* Required action: Reproduce the entries below exactly, but only from the line containing "What surface prep do I need to do? (44, 1645)" to the line containing "[Marroqui Verde] (841, 951)", inclusive.

* Task inputs:
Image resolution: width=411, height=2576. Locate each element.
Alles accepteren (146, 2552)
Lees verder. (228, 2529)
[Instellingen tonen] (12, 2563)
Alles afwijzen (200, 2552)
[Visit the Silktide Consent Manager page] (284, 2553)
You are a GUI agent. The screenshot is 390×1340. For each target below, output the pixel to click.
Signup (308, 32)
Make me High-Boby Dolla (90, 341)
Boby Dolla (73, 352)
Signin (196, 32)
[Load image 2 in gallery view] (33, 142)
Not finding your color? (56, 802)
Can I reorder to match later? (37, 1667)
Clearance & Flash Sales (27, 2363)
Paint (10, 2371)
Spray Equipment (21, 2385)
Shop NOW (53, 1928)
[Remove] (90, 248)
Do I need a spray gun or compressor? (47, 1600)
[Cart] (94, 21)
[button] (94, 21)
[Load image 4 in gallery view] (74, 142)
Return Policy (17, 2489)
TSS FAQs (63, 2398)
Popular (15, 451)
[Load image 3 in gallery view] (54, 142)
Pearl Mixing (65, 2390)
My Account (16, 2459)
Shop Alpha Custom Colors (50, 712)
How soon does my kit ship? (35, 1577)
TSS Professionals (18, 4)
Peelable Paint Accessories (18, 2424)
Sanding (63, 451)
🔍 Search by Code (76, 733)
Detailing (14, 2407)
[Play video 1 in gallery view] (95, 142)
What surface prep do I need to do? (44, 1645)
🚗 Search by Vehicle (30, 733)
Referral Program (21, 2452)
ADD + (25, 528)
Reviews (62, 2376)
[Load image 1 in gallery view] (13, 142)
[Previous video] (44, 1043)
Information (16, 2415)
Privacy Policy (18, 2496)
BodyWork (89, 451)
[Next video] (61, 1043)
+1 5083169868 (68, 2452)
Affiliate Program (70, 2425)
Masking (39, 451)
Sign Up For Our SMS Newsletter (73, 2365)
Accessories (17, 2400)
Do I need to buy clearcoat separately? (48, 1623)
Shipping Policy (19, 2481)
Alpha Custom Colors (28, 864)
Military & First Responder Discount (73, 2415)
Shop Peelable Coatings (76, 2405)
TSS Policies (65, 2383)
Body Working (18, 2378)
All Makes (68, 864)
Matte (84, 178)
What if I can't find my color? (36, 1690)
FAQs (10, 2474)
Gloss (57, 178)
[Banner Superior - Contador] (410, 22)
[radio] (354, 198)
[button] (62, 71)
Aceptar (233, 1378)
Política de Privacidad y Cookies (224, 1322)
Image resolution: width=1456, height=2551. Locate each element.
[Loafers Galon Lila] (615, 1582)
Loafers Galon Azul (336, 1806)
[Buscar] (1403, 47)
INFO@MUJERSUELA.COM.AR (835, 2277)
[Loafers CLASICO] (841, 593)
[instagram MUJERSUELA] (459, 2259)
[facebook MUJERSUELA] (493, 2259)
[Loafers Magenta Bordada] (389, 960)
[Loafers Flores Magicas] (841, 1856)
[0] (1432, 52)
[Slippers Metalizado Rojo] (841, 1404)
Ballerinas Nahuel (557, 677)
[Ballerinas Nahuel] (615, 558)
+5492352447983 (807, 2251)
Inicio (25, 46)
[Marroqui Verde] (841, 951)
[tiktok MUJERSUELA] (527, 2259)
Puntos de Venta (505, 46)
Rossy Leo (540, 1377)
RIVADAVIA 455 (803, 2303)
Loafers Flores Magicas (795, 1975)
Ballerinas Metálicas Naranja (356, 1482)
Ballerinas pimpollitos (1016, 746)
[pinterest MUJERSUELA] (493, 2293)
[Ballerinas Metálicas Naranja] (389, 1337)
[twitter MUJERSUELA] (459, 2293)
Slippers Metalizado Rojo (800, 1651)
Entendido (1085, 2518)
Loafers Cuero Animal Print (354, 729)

* Reply to the exercise:
What surface prep do I need to do? (44, 1645)
🚗 Search by Vehicle (30, 733)
Referral Program (21, 2452)
ADD + (25, 528)
Reviews (62, 2376)
[Load image 1 in gallery view] (13, 142)
[Previous video] (44, 1043)
Information (16, 2415)
Privacy Policy (18, 2496)
BodyWork (89, 451)
[Next video] (61, 1043)
+1 5083169868 (68, 2452)
Affiliate Program (70, 2425)
Masking (39, 451)
Sign Up For Our SMS Newsletter (73, 2365)
Accessories (17, 2400)
Do I need to buy clearcoat separately? (48, 1623)
Shipping Policy (19, 2481)
Alpha Custom Colors (28, 864)
Military & First Responder Discount (73, 2415)
Shop Peelable Coatings (76, 2405)
TSS Policies (65, 2383)
Body Working (18, 2378)
All Makes (68, 864)
Matte (84, 178)
What if I can't find my color? (36, 1690)
FAQs (10, 2474)
Gloss (57, 178)
[Banner Superior - Contador] (410, 22)
[radio] (354, 198)
[button] (62, 71)
Aceptar (233, 1378)
Política de Privacidad y Cookies (224, 1322)
Image resolution: width=1456, height=2551. Locate each element.
[Loafers Galon Lila] (615, 1582)
Loafers Galon Azul (336, 1806)
[Buscar] (1403, 47)
INFO@MUJERSUELA.COM.AR (835, 2277)
[Loafers CLASICO] (841, 593)
[instagram MUJERSUELA] (459, 2259)
[facebook MUJERSUELA] (493, 2259)
[Loafers Magenta Bordada] (389, 960)
[Loafers Flores Magicas] (841, 1856)
[0] (1432, 52)
[Slippers Metalizado Rojo] (841, 1404)
Ballerinas Nahuel (557, 677)
[Ballerinas Nahuel] (615, 558)
+5492352447983 (807, 2251)
Inicio (25, 46)
[Marroqui Verde] (841, 951)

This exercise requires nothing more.